Vela aynı zamanda “yardım etmek, yardımlaşmak; sadakat ve tasarruf” manalarına gelmektedir.
Bera ise; Allah’ın düşmanları olan kâfirlere buğzetmek, onlara düşman olmak, onlardan uzaklaşmaktır. Şirkten, müşriklerden, şirke dayananlardan; Allah dışında her ne olursa olsun tapınılan bütün tağutlardan, putlardan, izim ve ideolojilerden, onların yolunda gitmekten, ilke ve inkılâplarına uymaktan uzak durmaktır.

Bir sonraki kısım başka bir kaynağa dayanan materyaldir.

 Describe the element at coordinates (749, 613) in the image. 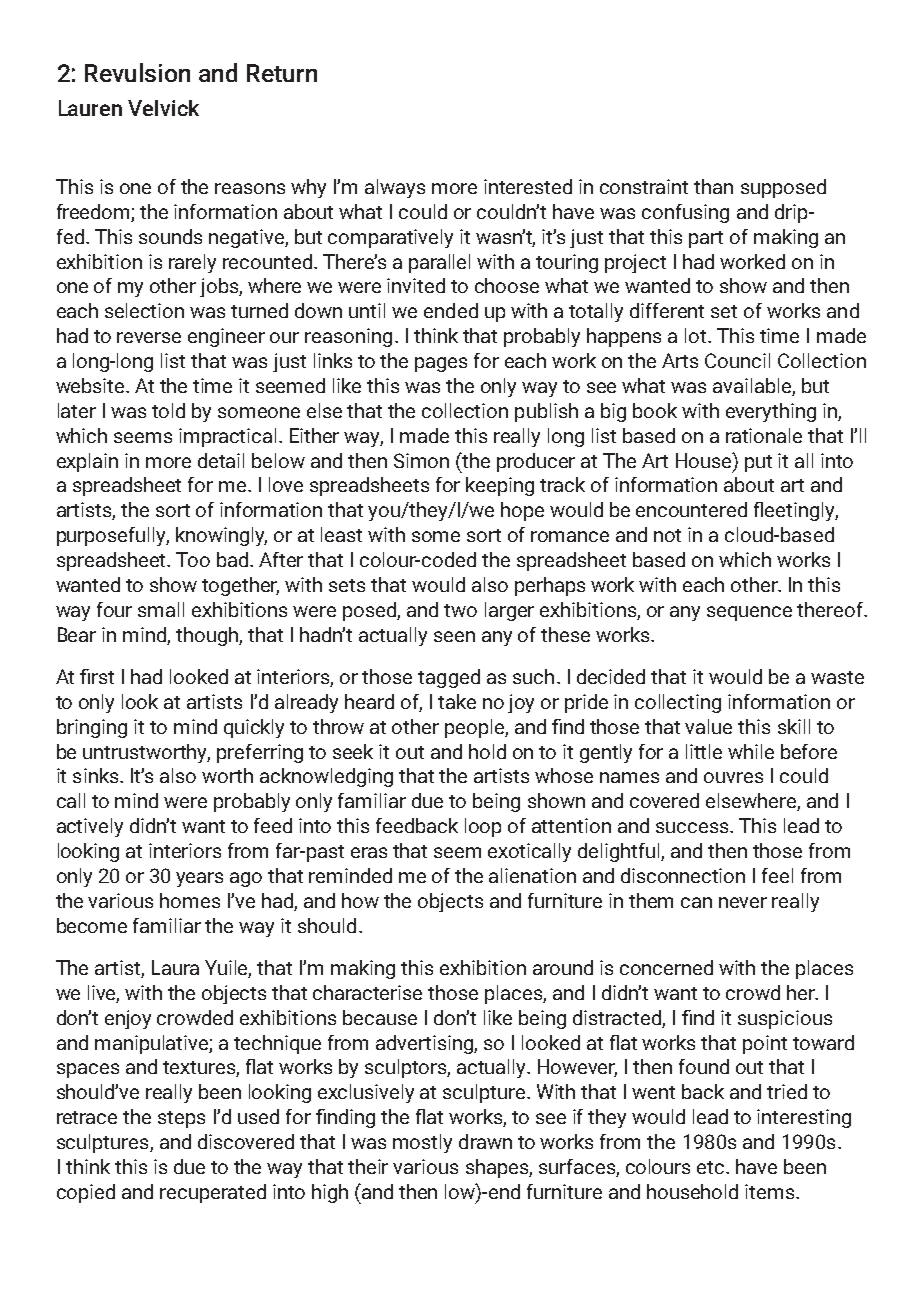

I see `sequence` at that location.
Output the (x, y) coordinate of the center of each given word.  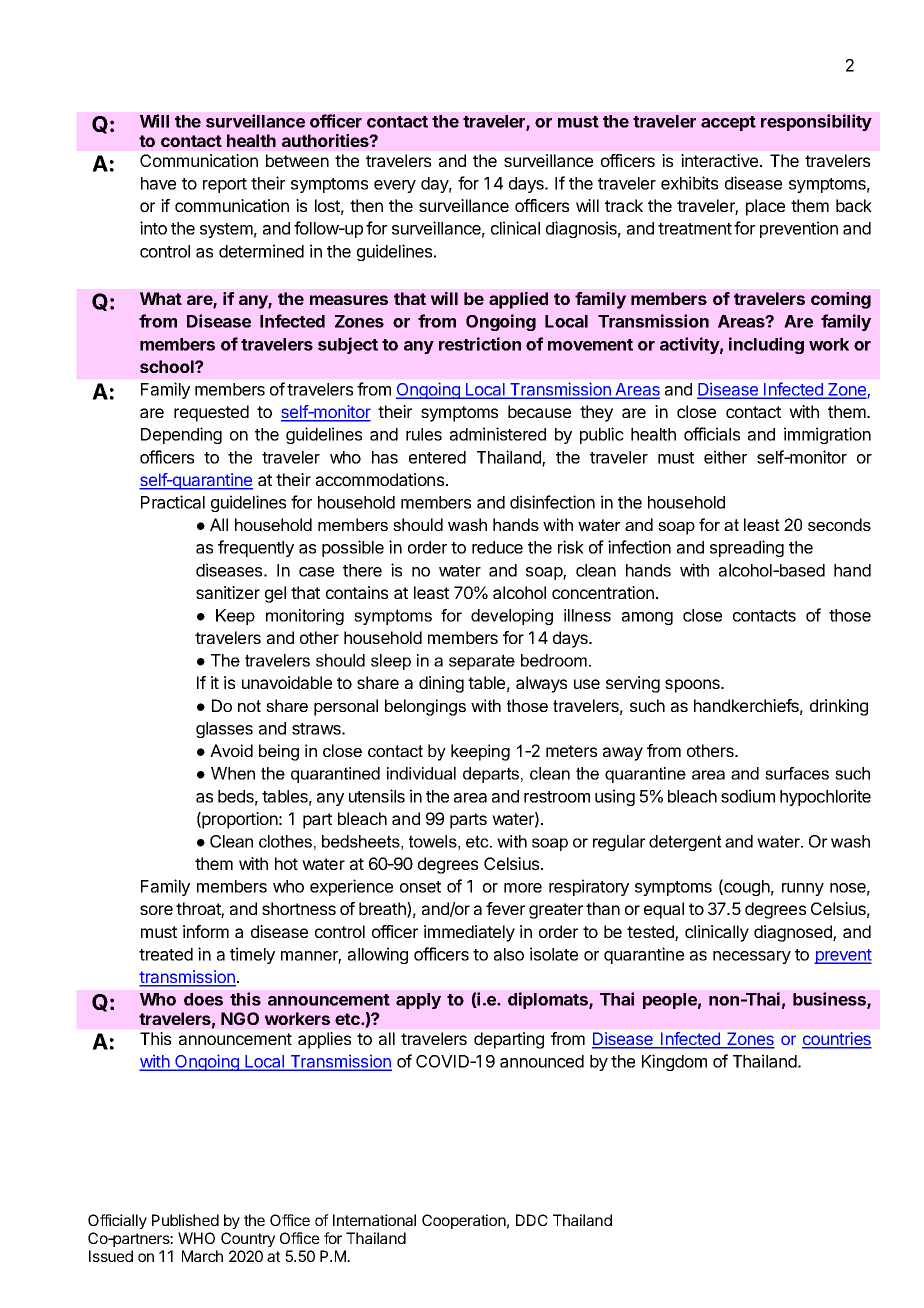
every (395, 186)
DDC (532, 1220)
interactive (719, 160)
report (225, 185)
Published (185, 1220)
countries (837, 1040)
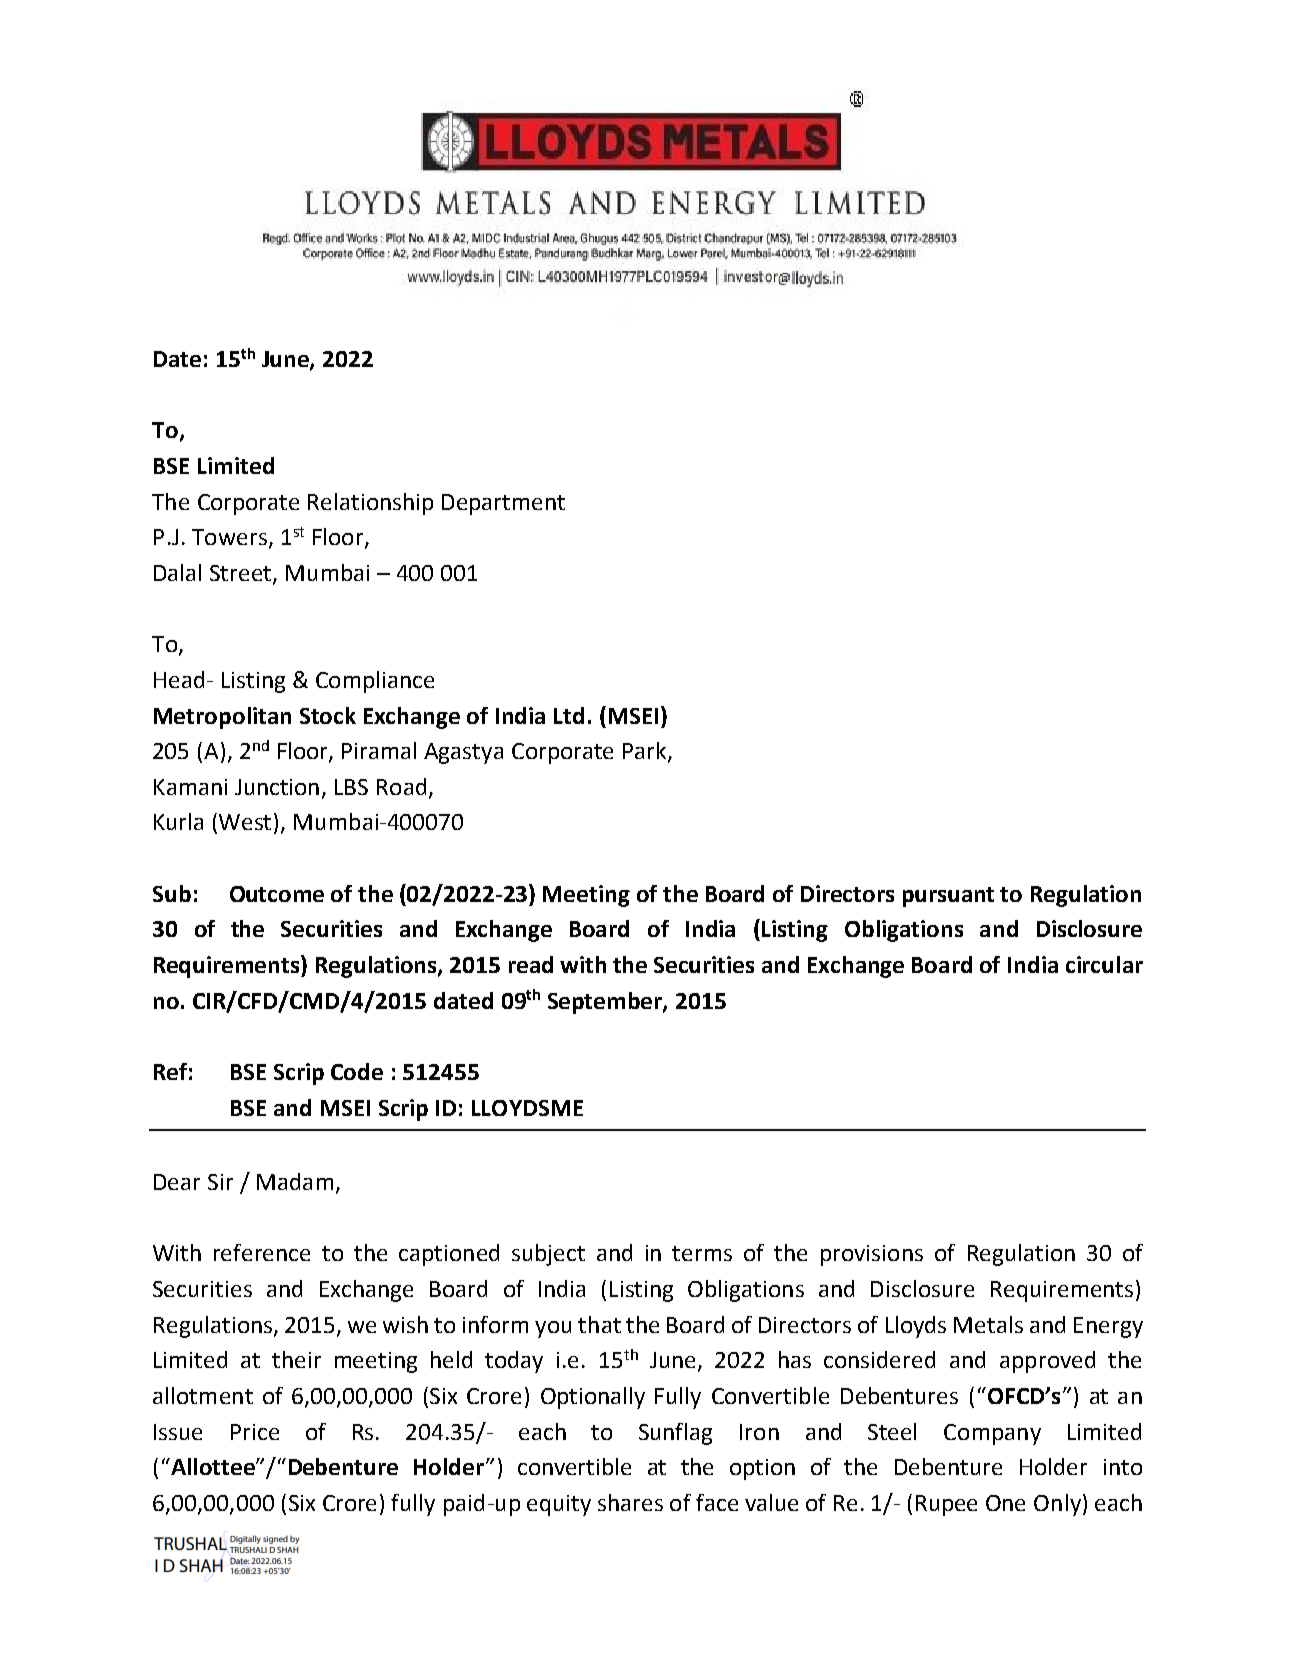  Describe the element at coordinates (531, 964) in the screenshot. I see `read` at that location.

İki kavramında temeli, “Allah için” dir. Sevmenin ve uzaklaşmanın, düşmanlık etmenin, dünyevi olarak hiçbir şey için olmayıp sadece Allah için olmasıdır. Vela ve Bera, imana taalluk eden bir meseledir. Hem kavli hem de fiili ispat ister. Bu iki kavram bir kişinin Müslüman olup olmaması, Müslüman kalıp kalmamasıyla alakalıdır.
Sözlü olarak Allah’ı, peygamberi ve müminleri sevdiğini söylemek ama fiili olarak ise onların aleyhine çalışmak, iki yüzlülük, münafıklıktır. Aynı şekilde tam tersi olarak da mesele ele alınmalıdır.

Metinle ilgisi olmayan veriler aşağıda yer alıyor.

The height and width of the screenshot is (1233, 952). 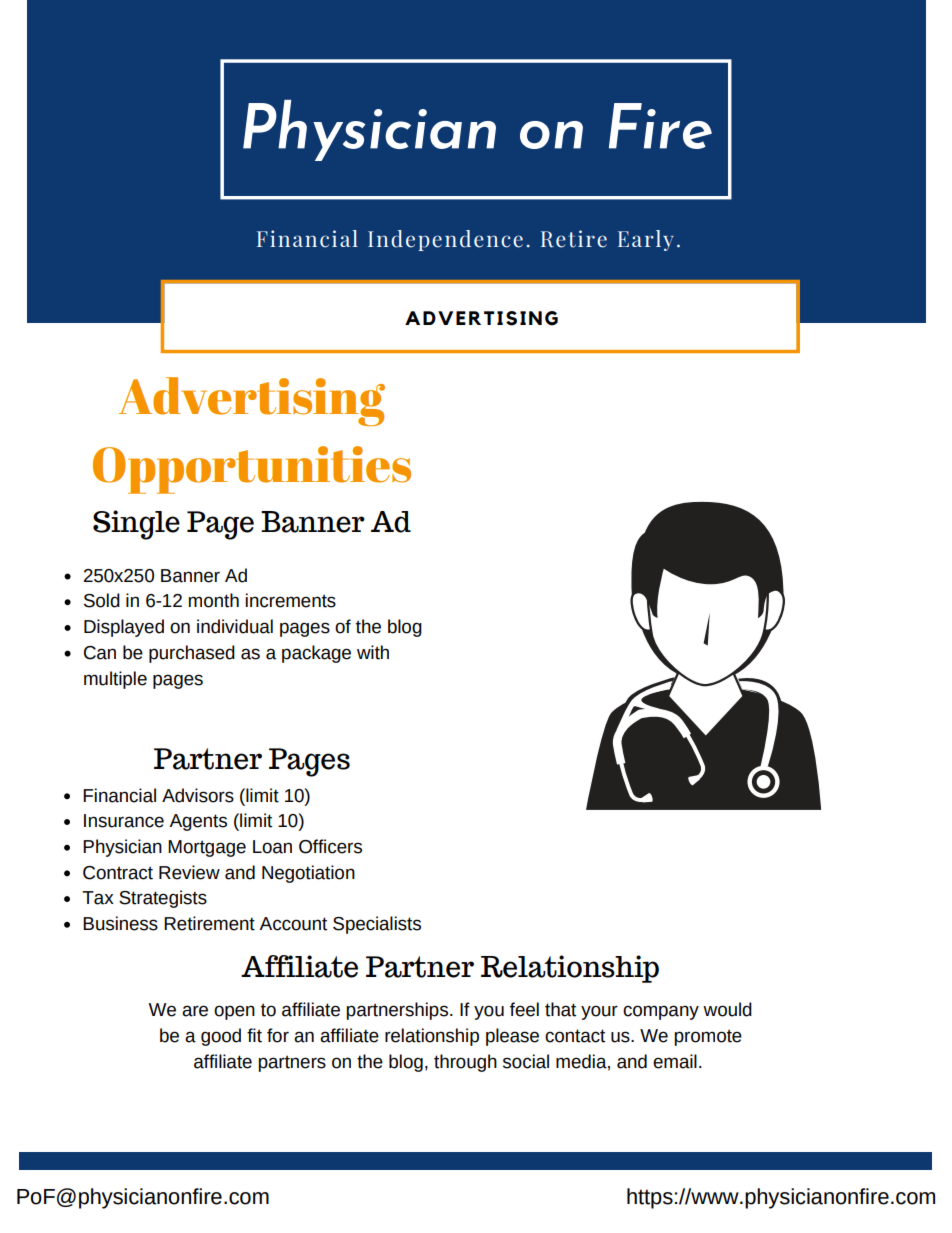 I want to click on company, so click(x=661, y=1012).
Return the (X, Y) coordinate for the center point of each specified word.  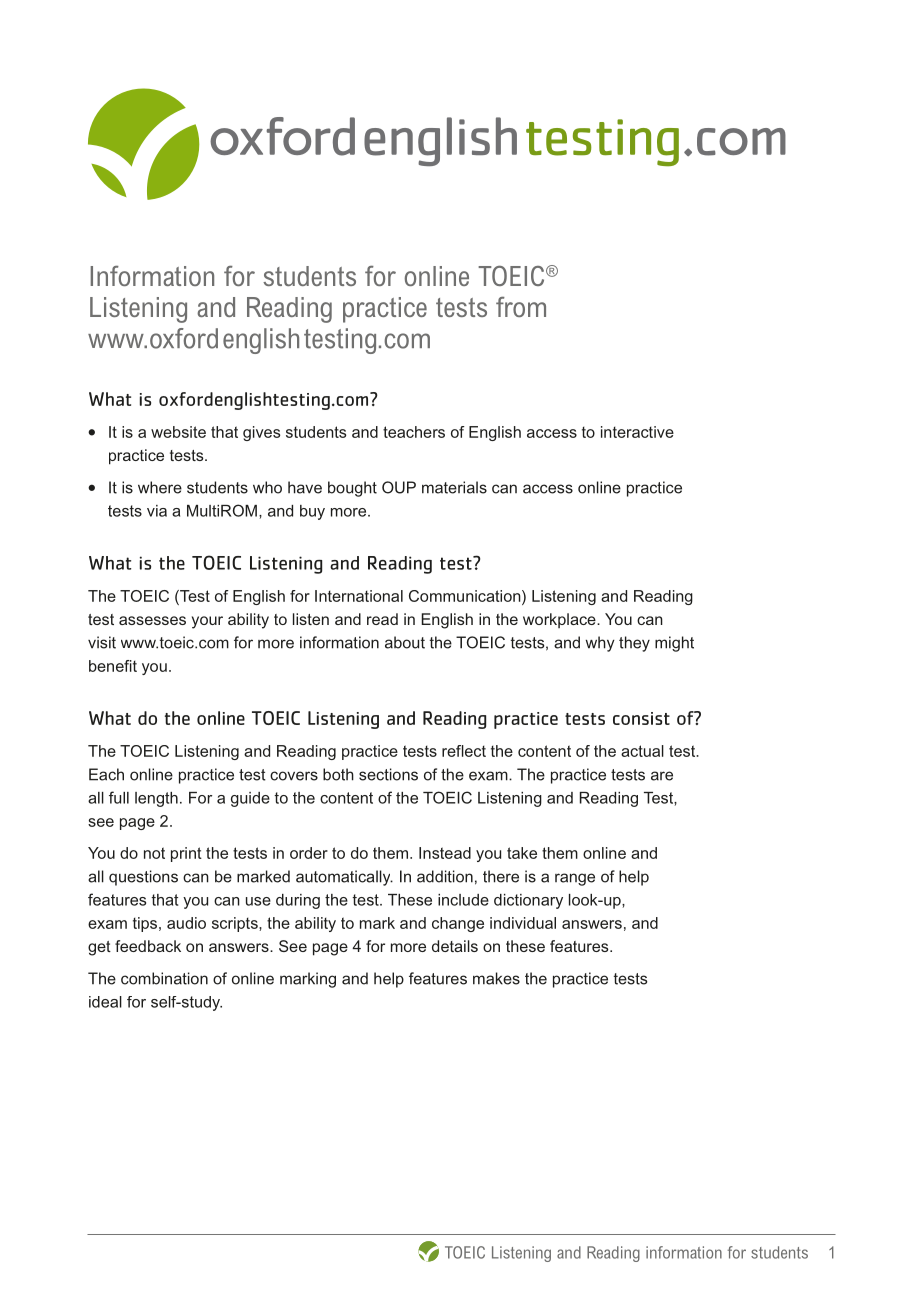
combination (164, 978)
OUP (399, 487)
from (521, 306)
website (178, 432)
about (405, 642)
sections (388, 774)
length (156, 799)
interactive (637, 432)
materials (454, 487)
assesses (152, 620)
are (662, 776)
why (600, 644)
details (455, 946)
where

Sözlü olarak kâfirlere, Allah Peygamber ve müminlerin düşmanlarına itiraz edip karşı çıkarken, fiili olarak onların yanında olmakta insanı Müslümanlık dairesinden çıkaran bir davranıştır. Hem Müslüman’ım deyip hem de kâfirler Müslüman kardeşlerini katlederken, topraklarını işgal edip onları sömürürken, işgalci siyonistlerle ve onların destekçileriyle ticaret yapmak, siyasi ve iktisadi işbirliğinde bulunmak münafıklıktır.
Vela ve Bera, imanla küfür arasında nerede durduğunuzu gösterir. Müslümanla kâfir arasında kimi tercih ettiğinizi gösterir. İki kavramın da maksadı sadece sözlü olarak ifade ile yerine getirilemez. Söz bir iddiadan ibarettir. Esas olan fiili – ameli olandır. Ne kadar konuşursanız konuşun, sonuçta ne yaptığınıza, kimin yanında durduğunuza bakılır.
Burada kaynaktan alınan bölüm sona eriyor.